Jefferson Lab completes 100th experiment
A decade after achieving first beam, the Department of Energy’s Thomas Jefferson National Accelerator Facility completes data collection on its 100th experiment
The experiment, titled "Quark Propagation through Cold QCD Matter," probed Quantum Chromodynamics (QCD), a fundamental theory of particle physics that describes the interactions of the basic building blocks of matter -- quarks and gluons. A property of QCD, called confinement, states that no quark can ever be found alone. Instead, they're always spied in pairs (as mesons) or in triplets (as baryons).
"You never find a quark by itself, in isolation. That's really a very bizarre thing and a huge mystery. So what happens when you try to get one quark alone?" asks Will Brooks, Jefferson Lab Staff Scientist and experiment spokesperson.
Jefferson Lab's Continuous Electron Beam Accelerator Facility (CEBAF), located in Newport News, Va., is helping physicists answer that question. The electron beam is one of the few tools on Earth that can separate quarks. "You can't pull quarks apart with your fingers, but you can collide something very energetic with a quark and try to knock it out," he says.
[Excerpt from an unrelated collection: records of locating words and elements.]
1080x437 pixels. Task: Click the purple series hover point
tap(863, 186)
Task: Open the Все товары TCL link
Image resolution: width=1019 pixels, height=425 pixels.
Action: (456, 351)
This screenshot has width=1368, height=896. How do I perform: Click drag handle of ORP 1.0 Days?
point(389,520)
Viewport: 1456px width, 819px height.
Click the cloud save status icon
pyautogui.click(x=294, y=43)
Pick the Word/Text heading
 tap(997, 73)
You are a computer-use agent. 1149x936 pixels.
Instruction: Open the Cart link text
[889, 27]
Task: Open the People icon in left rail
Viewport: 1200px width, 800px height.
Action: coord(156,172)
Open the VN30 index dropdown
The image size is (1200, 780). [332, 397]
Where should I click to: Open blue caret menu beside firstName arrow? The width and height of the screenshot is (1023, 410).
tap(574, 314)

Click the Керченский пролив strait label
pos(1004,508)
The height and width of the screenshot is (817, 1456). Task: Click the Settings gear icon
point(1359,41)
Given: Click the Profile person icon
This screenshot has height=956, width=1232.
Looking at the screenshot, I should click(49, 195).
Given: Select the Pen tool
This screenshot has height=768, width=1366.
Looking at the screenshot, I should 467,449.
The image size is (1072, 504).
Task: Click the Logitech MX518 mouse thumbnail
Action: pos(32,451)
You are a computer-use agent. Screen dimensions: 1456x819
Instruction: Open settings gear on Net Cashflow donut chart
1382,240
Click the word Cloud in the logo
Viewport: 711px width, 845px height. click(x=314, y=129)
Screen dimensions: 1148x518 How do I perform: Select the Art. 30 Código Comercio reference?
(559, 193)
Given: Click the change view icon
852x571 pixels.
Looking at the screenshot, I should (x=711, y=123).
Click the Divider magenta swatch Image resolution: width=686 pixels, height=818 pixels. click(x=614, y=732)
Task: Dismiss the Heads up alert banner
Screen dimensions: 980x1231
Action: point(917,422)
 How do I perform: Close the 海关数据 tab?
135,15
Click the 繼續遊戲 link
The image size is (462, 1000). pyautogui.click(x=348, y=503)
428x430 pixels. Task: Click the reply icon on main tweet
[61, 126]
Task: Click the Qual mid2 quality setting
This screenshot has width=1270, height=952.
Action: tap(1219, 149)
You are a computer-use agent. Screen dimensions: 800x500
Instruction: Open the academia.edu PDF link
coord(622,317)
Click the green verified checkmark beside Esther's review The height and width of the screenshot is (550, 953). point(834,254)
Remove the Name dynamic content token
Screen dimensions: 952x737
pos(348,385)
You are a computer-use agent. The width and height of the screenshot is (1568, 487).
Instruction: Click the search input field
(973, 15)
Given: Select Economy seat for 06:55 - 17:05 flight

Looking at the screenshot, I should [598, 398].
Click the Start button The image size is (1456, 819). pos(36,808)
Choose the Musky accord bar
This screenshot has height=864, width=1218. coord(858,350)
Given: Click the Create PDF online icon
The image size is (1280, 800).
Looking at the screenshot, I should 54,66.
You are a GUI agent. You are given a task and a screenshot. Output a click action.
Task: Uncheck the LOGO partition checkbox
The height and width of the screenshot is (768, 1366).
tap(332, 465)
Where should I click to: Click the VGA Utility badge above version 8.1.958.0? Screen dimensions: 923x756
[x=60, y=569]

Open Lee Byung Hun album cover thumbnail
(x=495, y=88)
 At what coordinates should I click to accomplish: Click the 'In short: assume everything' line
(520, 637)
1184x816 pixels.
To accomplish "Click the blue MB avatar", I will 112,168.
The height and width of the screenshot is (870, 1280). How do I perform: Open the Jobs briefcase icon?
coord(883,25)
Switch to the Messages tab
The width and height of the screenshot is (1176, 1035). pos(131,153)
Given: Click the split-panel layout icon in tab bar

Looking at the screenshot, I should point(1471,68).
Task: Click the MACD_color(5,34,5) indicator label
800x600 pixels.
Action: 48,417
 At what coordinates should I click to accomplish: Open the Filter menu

The energy the struck quark absorbs in the collision not only knocks the quark out of the particle it was bound within, it also creates new quarks and gluons. At least one of these new quarks pairs up with the original quark, while the rest of the created quarks join to form other multi-quark particles.
In this experiment, physicists are studying this process, called hadronization, to explore how long it takes for the created quarks to pop into existence and combine into new particles. Understanding hadronization may provide a clearer understanding of quark confinement. Experimenters also want to study exactly how the new particles were created and what happened before they coalesced into new multi-quark particles.
The experiment used five different elements as targets: deuterium, carbon, iron, tin and lead, the atoms in each successive target containing larger nuclei. Measuring the properties of the resulting particles after they have traveled through nuclei of increasing size could unlock the secret of hadronization.
In the ideal experiment of this type, experimenters would have an electron beam with enough energy to hit quarks so hard that they fly completely out of the smallest nuclei (like deuterium) in which they reside before hadronization. Performing the same experiment on ever larger nuclei until hadronization once again took place inside the nucleus would reveal the time scale that the process requires -- a vital piece of information in understanding quark confinement.
The experimental team, comprised of CEBAF Large Acceptance Spectrometer (CLAS) collaborators, is already looking to the future. Brooks says improved beam energies should provide even better data. "The CEBAF accelerator, with the proposed 12 GeV Upgrade, would be a very fine place to do the ultimate experiment of this kind, and it's in our plans," he notes.
Brooks says JLab's 100th experiment was run concurrently with its 101st experiment: "Q2 Dependence of Nuclear Transparency for Incoherent ń0 Electroproduction," which is a search for color transparency, another prediction of QCD. The experiments began their run in Hall B in December 2003 and wrapped up in early March.
Jefferson Lab ran its first experiment in 1995. Titled "The Energy Dependence of Nucleon Propagation in Nuclei as Measured in the (e, e'p) Reaction," the experiment, run in Hall C, was completed in December 1995. Jefferson Lab is a national accelerator facility funded by the Department of Energy's Office of Science.